Suryati tinggal bersama suaminya Agus dan dua orang anaknya. Saat gempa terjadi, anak-anaknya masih tertidur di dalam rumah.
Suryati mengatakan, guncangan terasa sangat keras. Saat itu, dia sedang berada di kamar mandi untuk mengambil wudu dan bersiap salat Subuh.
“Iya, waktu kejadiannya itu anak-anak masih tidur terus bapaknya sempat tarik duluan ini. Terus yang ini di kamar tengah dia lupa, jadi saya masih di kamar mandi untuk wudu, mau ambil wudu mau salat Subuh, terus saya sudah ingat ini, terus saya sambil kak Dwi, saya panggil namanya Dwi. Ternyata Dwi ikut dari belakang ayahnya. Ah jadi saya ikut juga dari belakang,” kata Suryati saat ditemui di rumahnya, Minggu (16/8).
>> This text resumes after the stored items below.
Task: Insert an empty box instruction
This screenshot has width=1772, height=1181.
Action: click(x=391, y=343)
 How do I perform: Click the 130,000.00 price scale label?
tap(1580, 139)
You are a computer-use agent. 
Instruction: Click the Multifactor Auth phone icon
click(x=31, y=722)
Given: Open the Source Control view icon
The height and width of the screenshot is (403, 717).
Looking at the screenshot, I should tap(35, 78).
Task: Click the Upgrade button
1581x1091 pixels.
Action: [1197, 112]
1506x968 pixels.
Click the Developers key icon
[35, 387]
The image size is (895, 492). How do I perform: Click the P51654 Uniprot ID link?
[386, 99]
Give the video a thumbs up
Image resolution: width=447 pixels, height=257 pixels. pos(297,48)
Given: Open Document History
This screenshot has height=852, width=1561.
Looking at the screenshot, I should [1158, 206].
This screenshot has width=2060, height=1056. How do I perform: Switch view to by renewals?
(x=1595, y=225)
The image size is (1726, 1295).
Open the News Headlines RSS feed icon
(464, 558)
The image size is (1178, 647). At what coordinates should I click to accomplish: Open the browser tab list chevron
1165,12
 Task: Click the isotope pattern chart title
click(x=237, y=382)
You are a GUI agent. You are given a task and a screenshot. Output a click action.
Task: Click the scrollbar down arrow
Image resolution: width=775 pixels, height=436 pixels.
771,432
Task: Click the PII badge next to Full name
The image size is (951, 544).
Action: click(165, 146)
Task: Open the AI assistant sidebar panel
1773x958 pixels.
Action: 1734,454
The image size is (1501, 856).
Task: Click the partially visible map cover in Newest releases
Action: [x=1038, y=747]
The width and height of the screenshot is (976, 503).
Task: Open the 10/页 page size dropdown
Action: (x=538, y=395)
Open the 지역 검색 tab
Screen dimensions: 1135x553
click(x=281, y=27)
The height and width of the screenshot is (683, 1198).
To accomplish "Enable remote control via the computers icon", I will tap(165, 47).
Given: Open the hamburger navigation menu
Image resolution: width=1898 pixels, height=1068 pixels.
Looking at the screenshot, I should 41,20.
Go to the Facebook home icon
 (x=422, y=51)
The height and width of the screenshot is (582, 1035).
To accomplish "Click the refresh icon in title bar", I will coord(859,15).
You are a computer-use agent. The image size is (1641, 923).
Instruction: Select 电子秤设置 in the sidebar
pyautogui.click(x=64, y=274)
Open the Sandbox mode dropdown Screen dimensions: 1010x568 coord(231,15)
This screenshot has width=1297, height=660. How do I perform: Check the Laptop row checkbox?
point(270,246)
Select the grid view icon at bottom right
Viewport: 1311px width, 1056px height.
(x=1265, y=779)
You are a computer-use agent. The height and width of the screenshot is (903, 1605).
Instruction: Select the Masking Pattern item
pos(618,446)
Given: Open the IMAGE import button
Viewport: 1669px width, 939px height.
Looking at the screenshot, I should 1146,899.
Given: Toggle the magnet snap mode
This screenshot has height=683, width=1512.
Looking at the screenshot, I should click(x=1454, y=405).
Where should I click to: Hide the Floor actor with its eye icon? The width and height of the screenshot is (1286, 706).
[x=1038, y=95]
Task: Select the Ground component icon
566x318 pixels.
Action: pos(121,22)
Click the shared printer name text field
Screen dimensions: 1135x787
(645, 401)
Suryati dan keluarganya kemudian mencari tempat yang dianggap lebih aman di dalam rumah. Beruntung, tak ada anggota keluarganya yang terkena reruntuhan.
“Tidak keluar malah cari tempat nyaman di sudut tiga itu,” ujarnya.
“Tidak juga, alhamdulillah tidak,” lanjut Suryati saat ditanya apakah sempat tertimpa robohan plafon.
Namun, bagian rumahnya mengalami kerusakan. Plafon di dua ruangan, yakni kamar dan ruang tamu, jebol. Selain itu, terdapat kerusakan pada bagian gunungan serta kaca yang pecah.
“Untuk kerusakan kemarin, bata gunungan sama instalasi, instalasi kaca pecah sama plafon,” kata Suryati.
“Ada dua ruangan plafon jebol. Plafon ruang kamar sama ruang tamu,” sambungnya.
Suryati mengaku masih trauma setelah merasakan gempa tersebut. Apalagi, dia melihat anak-anaknya ketakutan dan gemetar.
“Sangat trauma, sedih. Iya sedih juga sih kalau ingat anak-anak juga sedih,” tuturnya.
“Ya takut ya takutnya ada, terus gemetar, gemetarnya ada ya,” lanjutnya.
Untuk sementara, Suryati bersama keluarganya memilih mengungsi ke Wenmata. Rumahnya juga sempat dibersihkan setelah dipenuhi debu akibat kerusakan.
“Mengungsi, sempat kemarin-kemarin sempat mengungsi terus datang kasih bersih itu sangat melelahkan, debu semua bagian dalam, mengganggu pernapasan, mengganggu,” katanya.
Gempa berkekuatan magnitudo 7,7 mengguncang wilayah Nagekeo, NTT, pada Sabtu (15/8) pukul 04.58 WIB. Gempa tersebut juga memicu tsunami dengan ketinggian tertinggi 0,94 meter di sejumlah wilayah NTT, NTB, Sulsel, dan Sultra.
Hingga Minggu (16/8) pukul 09.00, Basarnas mencatat 51 orang meninggal dunia dan 64 orang mengalami luka-luka atau luka berat. Sejumlah rumah dan fasilitas umum juga mengalami kerusakan akibat gempa.